A recent study found that some people living with MS had unusually high levels of virus-fighting CD8 T cells in the fluid surrounding the brain and spinal cord. Many of these cells appeared primed to recognise the Epstein Barr virus, known as EBV. The findings offer new insight into how this very common virus may be involved in MS.

MS is a condition in which the immune system mistakenly attacks healthy tissue in the brain and spinal cord. While the exact causes are still not fully understood, infection with EBV has emerged as one of the strongest known risk factors.

Most people are infected with EBV at some point in their lives. In many cases, it causes no serious illness and remains inactive in the body after the initial infection. However, a small number of people who have had EBV later go on to develop MS, and researchers are still working to understand why.

T cells are a type of immune cell that help the body fight infections. Each T cell carries a specific receptor that allows it to recognise a particular target, such as part of a virus. When the receptor binds to its target, the T cell becomes activated and multiplies, producing more cells with the same receptor to respond to the threat. When many T cells share the same receptor, it suggests the immune system is responding to something specific.

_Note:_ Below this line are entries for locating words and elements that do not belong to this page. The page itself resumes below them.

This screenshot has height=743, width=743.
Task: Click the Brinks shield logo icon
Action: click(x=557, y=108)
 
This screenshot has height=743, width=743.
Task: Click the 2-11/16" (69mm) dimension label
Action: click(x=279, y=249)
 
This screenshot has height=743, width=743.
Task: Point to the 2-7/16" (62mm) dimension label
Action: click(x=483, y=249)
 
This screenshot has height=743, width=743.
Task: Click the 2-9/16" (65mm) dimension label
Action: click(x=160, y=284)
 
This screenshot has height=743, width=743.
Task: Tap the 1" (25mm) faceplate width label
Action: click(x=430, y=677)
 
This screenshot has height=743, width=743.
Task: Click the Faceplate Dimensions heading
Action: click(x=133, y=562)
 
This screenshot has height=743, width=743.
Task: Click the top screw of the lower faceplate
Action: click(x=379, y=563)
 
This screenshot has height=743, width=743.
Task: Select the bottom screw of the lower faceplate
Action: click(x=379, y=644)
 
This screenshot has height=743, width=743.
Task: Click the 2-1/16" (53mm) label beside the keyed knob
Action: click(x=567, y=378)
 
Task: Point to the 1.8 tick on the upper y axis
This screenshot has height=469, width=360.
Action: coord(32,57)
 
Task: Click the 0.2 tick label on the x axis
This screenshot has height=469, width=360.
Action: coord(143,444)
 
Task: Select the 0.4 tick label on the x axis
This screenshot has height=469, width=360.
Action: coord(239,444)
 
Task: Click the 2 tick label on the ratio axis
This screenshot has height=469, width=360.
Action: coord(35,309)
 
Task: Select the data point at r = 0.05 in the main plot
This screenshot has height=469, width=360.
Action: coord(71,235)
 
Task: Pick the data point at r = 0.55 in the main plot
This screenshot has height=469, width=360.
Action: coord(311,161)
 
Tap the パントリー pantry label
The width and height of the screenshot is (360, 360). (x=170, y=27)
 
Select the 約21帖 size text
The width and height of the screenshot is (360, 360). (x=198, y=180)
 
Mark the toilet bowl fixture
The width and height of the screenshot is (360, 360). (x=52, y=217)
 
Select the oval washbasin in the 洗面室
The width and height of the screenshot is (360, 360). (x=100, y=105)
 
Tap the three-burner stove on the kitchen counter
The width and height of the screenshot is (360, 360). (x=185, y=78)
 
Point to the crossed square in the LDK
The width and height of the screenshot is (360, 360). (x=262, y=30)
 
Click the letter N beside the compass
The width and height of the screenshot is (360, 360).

In this study, an international team of researchers analysed T cell receptors in blood samples and in cerebrospinal fluid, the fluid that surrounds the brain and spinal cord. The study involved 13 people with relapsing remitting MS or clinically isolated syndrome, which describes a first episode of MS-like symptoms, and five people who did not have MS.

The researchers looked for T cells that were more common in the cerebrospinal fluid than in the blood. This pattern suggests that these immune cells are actively responding within the brain and spinal cord. They identified more than two dozen groups of these expanded T cells. These were found in people with and without MS, but the specific targets recognised by the cells differed, suggesting that what they respond to may be important.

Most MS research has focused on CD4 T cells, which help coordinate immune responses. In this study, however, many of the expanded cells found in the cerebrospinal fluid were CD8 T cells. These cells directly destroy infected or abnormal cells and have been less studied in MS.

In several people living with MS, these expanded CD8 T cells carried receptors that specifically recognised EBV. Further analysis also showed increased activity of certain EBV related genes in these individuals, suggesting the virus may be active in the brain and spinal cord.

Taken together, the findings suggest that EBV may become active again in the brains of some people living with MS. This could prompt CD8 T cells to attack infected cells and potentially trigger inflammation.

If future research confirms this mechanism, it could help explain more clearly how EBV contributes to MS and support the development of treatments that target the virus. Several experimental therapies aimed at EBV are already being explored in MS research.

While more research is needed, this study adds to growing evidence that EBV plays a role in MS and highlights the importance of understanding how viral infections and the immune system interact.